The proposal to allow a regulator of a sinking financial institution to force a swift restructuring similar to a pre-packaged bankruptcy is clever. It could help avoid the massive loss of value that usually occurs when a financial institution goes into bankruptcy. Since financial institutions rely on the confidence of many creditors and counterparties to operate effectively, their going concern value can evaporate very quickly when they hit trouble and that confidence dissolves. In addition, their assets can decline sharply in price if it appears that they may be dumped on the market as part of a bankruptcy process.
The core insight behind the proposal seems to be that the loss of value in bankruptcy is so large that in most cases everyone would be better off with a forced division of the losses, even if done on a very ad hoc and rough basis, as long as it allowed the firm to continue operating with restored confidence from its customers, creditors, and counterparties.
If we buy that premise, then this would seem to be a useful tool to add to a regulator’s arsenal as a last resort. I stress the “last resort,” because the problems of using this tool are significant enough that it would be better to avoid getting into the circumstance where it is required. One way to avoid that situation might be through the use of contingent capital, which can serve a similar rescue function. (Contingent capital is essentially a debt instrument which includes an agreement under which it would automatically convert into equity under specified conditions when a financial institution becomes troubled.)
The downsides of the “bail-in,” as the authors call it, revolve around the tremendous uncertainty introduced by allowing a regulator to make a series of extremely important, binding decisions very quickly.

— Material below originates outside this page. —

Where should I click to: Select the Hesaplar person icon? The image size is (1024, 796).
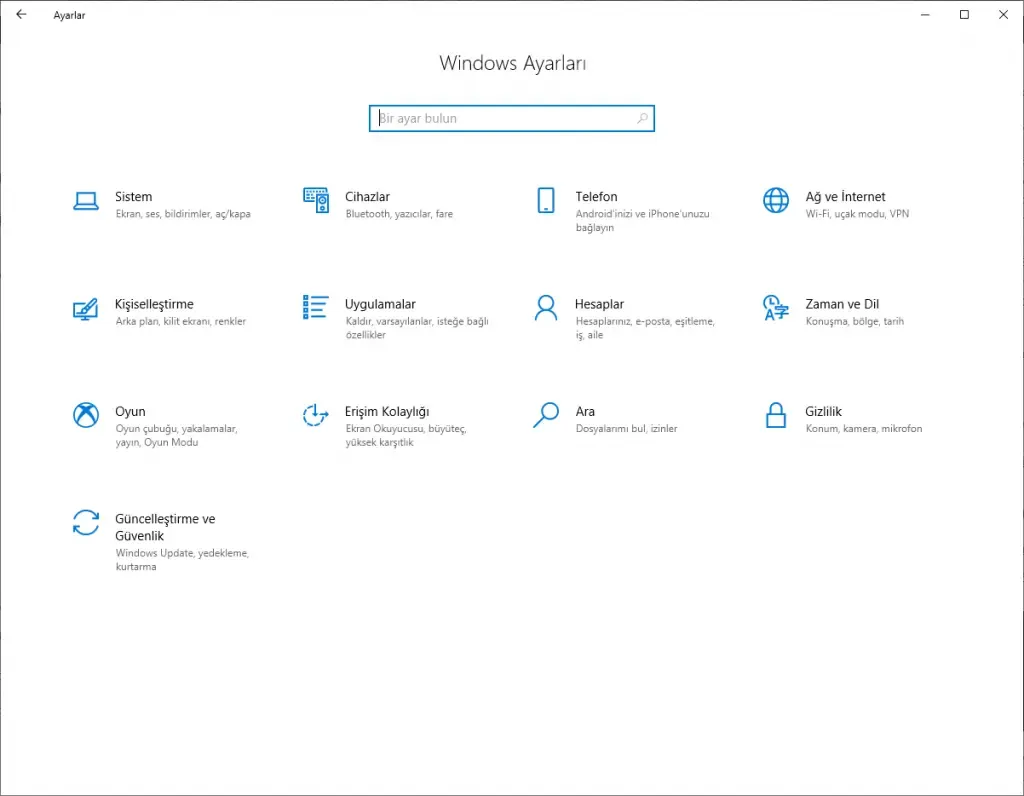546,308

First, it is not hard to create hypothetical examples where one or more class of investors would actually be worse off in reality, even if the regulator falsely believed that all classes would be better off with the bail-in. This could occur if the regulator misjudges the true value of the firm on an ongoing basis and/or mis-estimates the losses from the alternative of a normal bankruptcy resolution. For example, sometimes a financial institution has become so bad that it is better off being put out of its misery instead of being given the ability to lose still more money by forcing creditors to become shareholders. A regulator might not realise this, or might be under political constraints that force it to ignore the truth. (Imagine how hard it would have been for regulators to shut down Citigroup even if it had been the consummate money-losing machine that it has sometimes been portrayed as being.) It is true that regulators or governments could make the same political calculation and mount a rescue with taxpayer money, but such a rescue would be a lot more tempting if the funds come from creditors instead of voters.
Similarly, political constraints might cause one class of shareholders or creditors to be favoured so strongly in the restructuring that it takes only a small estimation error for a disfavoured class to be worse off than under bankruptcy. Remember the charges of political pressure that accompanied the Chrysler restructuring when some creditors felt that the unions were being given a strongly favoured status.

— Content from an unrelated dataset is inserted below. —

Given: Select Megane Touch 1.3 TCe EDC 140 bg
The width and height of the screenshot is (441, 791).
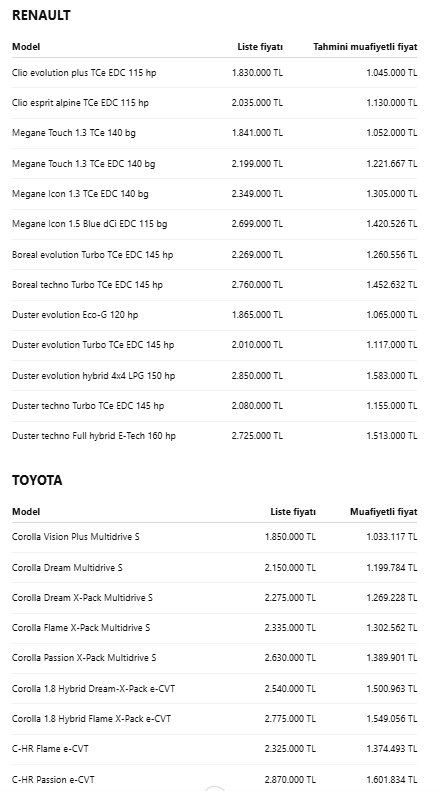Looking at the screenshot, I should (84, 163).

Second, such a bail-in could be too easy for regulators. They could come to see it as an action to be taken earlier in the process, rather than waiting until private options were exhausted. Given the technical difficulties of getting the bail-in right and the market’s reasonable dislike of arbitrary government decisions, it would be best not to drift into such a situation.
Third, there is a reason that prepackaged bankruptcies take so long. It is not just that negotiations take time; it is also a difficult and time-consuming process to make a good estimate of the real value of a troubled firm. Remember the necessity of essentially renegotiating the Bear Stearns rescue a few weeks later since the work over the critical weekend had necessarily been rushed. It’s not a perfect analogy, but it still illustrates that haste has its costs.

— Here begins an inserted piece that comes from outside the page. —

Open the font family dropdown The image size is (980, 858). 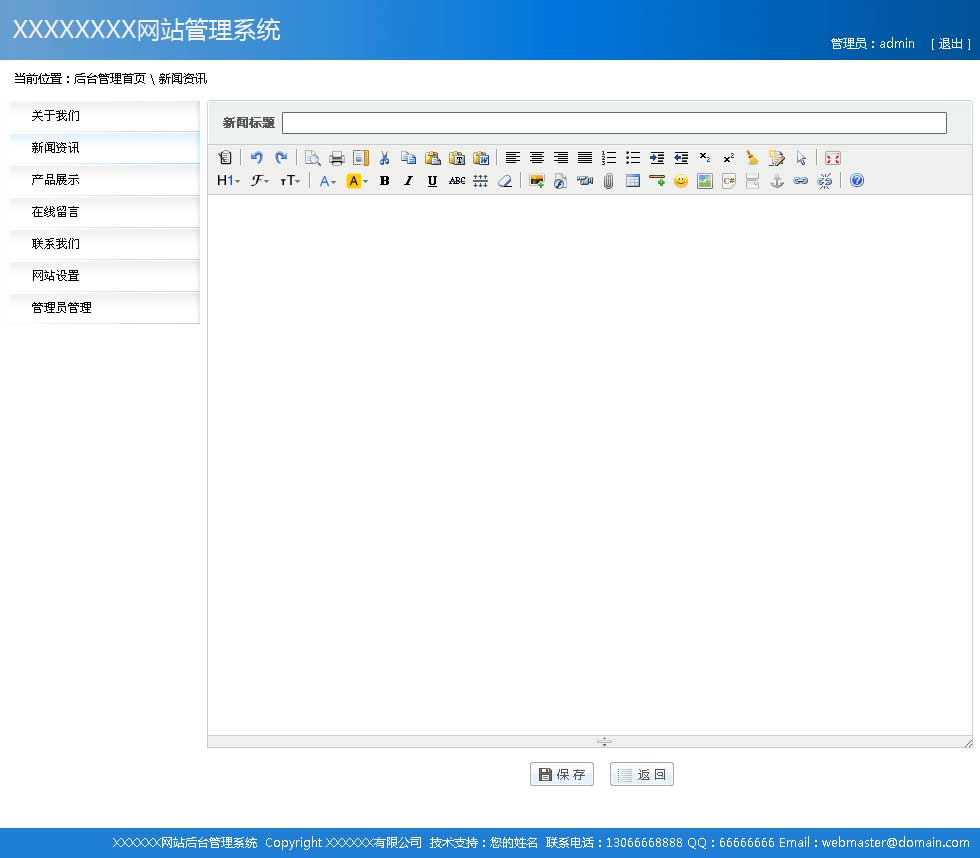(x=260, y=181)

Fourth, the knowledge that regulators can exercise their bail-in option could make investments in financial institutions significantly less attractive. One would be going in knowing that if the institution became sufficiently troubled, the regulator could basically decide over a weekend what your share of the losses would be. The authors are probably right that a well-designed process might not be that frightening, but this would certainly be a key issue to examine further.
Even given these concerns, the authors’ core insight is a powerful one and the bail-in alternative is a tool that should be explored carefully.